Here are a few, in my opinion, ugly examples:

[https://github.com/wybory2014/Kalkulator1/blob/master/Kalkul...](https://github.com/wybory2014/Kalkulator1/blob/master/Kalkulator1/GetKlk.cs#L486)
and
[https://github.com/wybory2014/Kalkulator1/blob/master/Kalkul...](https://github.com/wybory2014/Kalkulator1/blob/master/Kalkulator1/GetKlk.cs#L152)
and a few more instances of basically the same logic, copy-pasted (correct me
if this might have been optimized from source code, as I'm a reverse engineer
and not a C# programmer - but I'm pretty sure it's not)

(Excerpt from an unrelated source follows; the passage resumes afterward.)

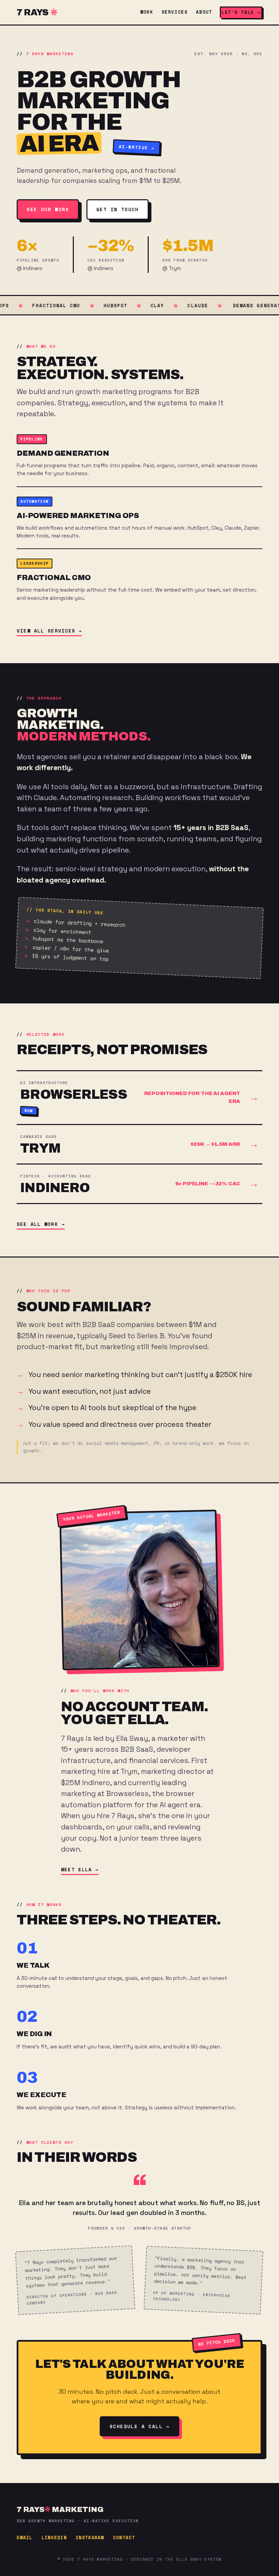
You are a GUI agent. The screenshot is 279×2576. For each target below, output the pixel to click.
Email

[https://github.com/wybory2014/Kalkulator1/blob/master/Kalkul...](https://github.com/wybory2014/Kalkulator1/blob/master/Kalkulator1/GetKlk.cs#L152-467)

[https://github.com/wybory2014/Kalkulator1/blob/master/Kalkul...](https://github.com/wybory2014/Kalkulator1/blob/master/Kalkulator1/Commit.cs#L85-124)

[https://github.com/wybory2014/Kalkulator1/blob/master/Kalkul...](https://github.com/wybory2014/Kalkulator1/blob/master/Kalkulator1/codeBar.cs#L24-115)

[https://github.com/wybory2014/Kalkulator1/blob/master/Kalkul...](https://github.com/wybory2014/Kalkulator1/blob/master/Kalkulator1/printProtocol.cs#L407-442)
and string-based HTML generation in general. Oh, and this method in general.
It doesn't even fit on my screen without scrolling to the right.

I'm not saying it's a goldmine of DailyWTF-worth content - but it's still
pretty bad. In general, it doesn't really follow any MVC-separation, the
naming is arbitraty at best (and dictated by the IDE at worst - Kalkulator1,
anyone?), and DRY principles are vastly ignored.